[2025-November-New]Braindump2go DOP-C02 Dumps VCE Free Share[Q340-Q370]
2025/November Latest Braindump2go DOP-C02 Exam Dumps with PDF and VCE Free Updated Today! Following are some new Braindump2go DOP-C02 Real Exam Questions!
QUESTION 340
A company uses Amazon Redshift as its data warehouse solution. The company wants to create a dashboard to view changes to the Redshift users and the queries the users perform.
Which combination of steps will meet this requirement? (Choose two.)
A. Create an Amazon CloudWatch log group. Create an AWS CloudTrail trail that writes to the CloudWatch log group.
B. Create a new Amazon S3 bucket. Configure default audit logging on the Redshift cluster. Configure the S3 bucket as the target.
C. Configure the Redshift cluster database audit logging to include user activity logs. Configure Amazon CloudWatch as the target.
D. Create an Amazon CloudWatch dashboard that has a log widget. Configure the widget to display user details from the Redshift logs.
E. Create an AWS Lambda function that uses Amazon Athena to query the Redshift logs. Create an Amazon CloudWatch dashboard that has a custom widget type that uses the Lambda function.
Answer: BC
Explanation:
Amazon Redshift audit logging allows you to capture information about the activities performed on the database, including changes to users and the queries executed. By enabling default audit logging and specifying an S3 bucket as the target, you can store the logs in a centralized location. This step ensures that user activity and database changes are captured.
Redshift’s database audit logging can include user activity logs, which track the SQL queries performed by users and the changes they make. By configuring these logs and sending them to Amazon CloudWatch, you can monitor user activity in real time, making it easier to integrate with a monitoring and alerting dashboard.
By enabling audit logging for Amazon Redshift and sending the logs to S3 and CloudWatch, you can track changes to Redshift users and queries effectively and integrate the data into a dashboard for monitoring purposes.
QUESTION 341
A company uses an organization in AWS Organizations to manage its 500 AWS accounts. The organization has all features enabled. The AWS accounts are in a single OU. The developers need to use the CostCenter tag key for all resources in the organization’s member accounts. Some teams do not use the CostCenter tag key to tag their Amazon EC2 instances.
The cloud team wrote a script that scans all EC2 instances in the organization’s member accounts. If the EC2 instances do not have a CostCenter tag key, the script will notify AWS account administrators. To avoid this notification, some developers use the CostCenter tag key with an arbitrary string in the tag value.
The cloud team needs to ensure that all EC2 instances in the organization use a CostCenter tag key with the appropriate cost center value.
Which solution will meet these requirements?
A. Create an SCP that prevents the creation of EC2 instances without the CostCenter tag key. Create a tag policy that requires the CostCenter tag to be values from a known list of cost centers for all EC2 instances. Attach the policy to the OU. Update the script to scan the tag keys and tag values.

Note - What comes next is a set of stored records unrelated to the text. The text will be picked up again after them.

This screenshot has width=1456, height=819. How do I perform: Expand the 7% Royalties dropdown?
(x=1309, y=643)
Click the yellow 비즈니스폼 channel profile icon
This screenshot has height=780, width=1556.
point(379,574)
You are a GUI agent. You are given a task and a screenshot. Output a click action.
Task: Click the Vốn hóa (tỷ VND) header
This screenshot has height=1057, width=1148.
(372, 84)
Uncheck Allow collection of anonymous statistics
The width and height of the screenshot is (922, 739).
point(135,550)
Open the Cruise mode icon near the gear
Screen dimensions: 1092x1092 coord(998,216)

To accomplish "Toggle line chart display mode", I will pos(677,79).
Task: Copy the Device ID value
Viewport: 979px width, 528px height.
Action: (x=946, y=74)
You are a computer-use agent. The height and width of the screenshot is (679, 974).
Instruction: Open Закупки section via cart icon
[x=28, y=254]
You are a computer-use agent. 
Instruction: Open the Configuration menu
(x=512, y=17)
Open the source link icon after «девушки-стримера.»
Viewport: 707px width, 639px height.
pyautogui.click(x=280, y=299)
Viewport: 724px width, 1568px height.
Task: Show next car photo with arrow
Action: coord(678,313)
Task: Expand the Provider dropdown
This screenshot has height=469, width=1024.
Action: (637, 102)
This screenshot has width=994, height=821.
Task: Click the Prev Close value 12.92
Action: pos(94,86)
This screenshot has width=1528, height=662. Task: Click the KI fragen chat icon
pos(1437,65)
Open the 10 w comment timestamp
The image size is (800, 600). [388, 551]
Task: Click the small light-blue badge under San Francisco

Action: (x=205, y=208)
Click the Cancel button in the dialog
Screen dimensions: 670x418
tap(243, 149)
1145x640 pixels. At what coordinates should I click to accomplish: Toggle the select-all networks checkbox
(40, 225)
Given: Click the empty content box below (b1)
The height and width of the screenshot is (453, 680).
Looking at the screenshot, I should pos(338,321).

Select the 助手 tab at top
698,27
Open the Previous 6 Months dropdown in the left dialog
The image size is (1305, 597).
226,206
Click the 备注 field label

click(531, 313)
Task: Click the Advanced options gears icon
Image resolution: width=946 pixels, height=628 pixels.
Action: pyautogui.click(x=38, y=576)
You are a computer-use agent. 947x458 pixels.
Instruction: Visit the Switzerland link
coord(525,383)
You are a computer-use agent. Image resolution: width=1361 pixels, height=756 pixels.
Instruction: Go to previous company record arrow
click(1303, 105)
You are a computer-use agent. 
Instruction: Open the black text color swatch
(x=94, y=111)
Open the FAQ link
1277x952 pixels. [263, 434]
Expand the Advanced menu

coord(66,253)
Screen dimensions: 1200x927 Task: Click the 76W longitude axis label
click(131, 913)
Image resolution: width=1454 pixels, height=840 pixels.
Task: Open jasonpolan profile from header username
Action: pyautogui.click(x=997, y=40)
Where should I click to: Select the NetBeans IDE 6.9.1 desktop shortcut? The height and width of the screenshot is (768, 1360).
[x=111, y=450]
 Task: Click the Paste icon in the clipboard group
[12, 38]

Modify the script to update noncompliant resources with a default approved tag value for the CostCenter tag key.
B. Create an SCP that prevents the creation of EC2 instances without the CostCenter tag key. Attach the policy to the OU. Update the script to scan the tag keys and tag values and notify the administrators when the tag values are not valid.
C. Create an SCP that prevents the creation of EC2 instances without the CostCenter tag key. Attach the policy to the OU. Create an IAM permission boundary in the organization’s member accounts that restricts the CostCenter tag values to a list of valid cost centers.
D. Create a tag policy that requires the CostCenter tag to be values from a known list of cost centers for all EC2 instances. Attach the policy to the OU.
Configure an AWS Lambda function that adds an empty CostCenter tag key to an EC2 instance. Create an Amazon EventBridge rule that matches events to the RunInstances API action with the Lambda function as the target.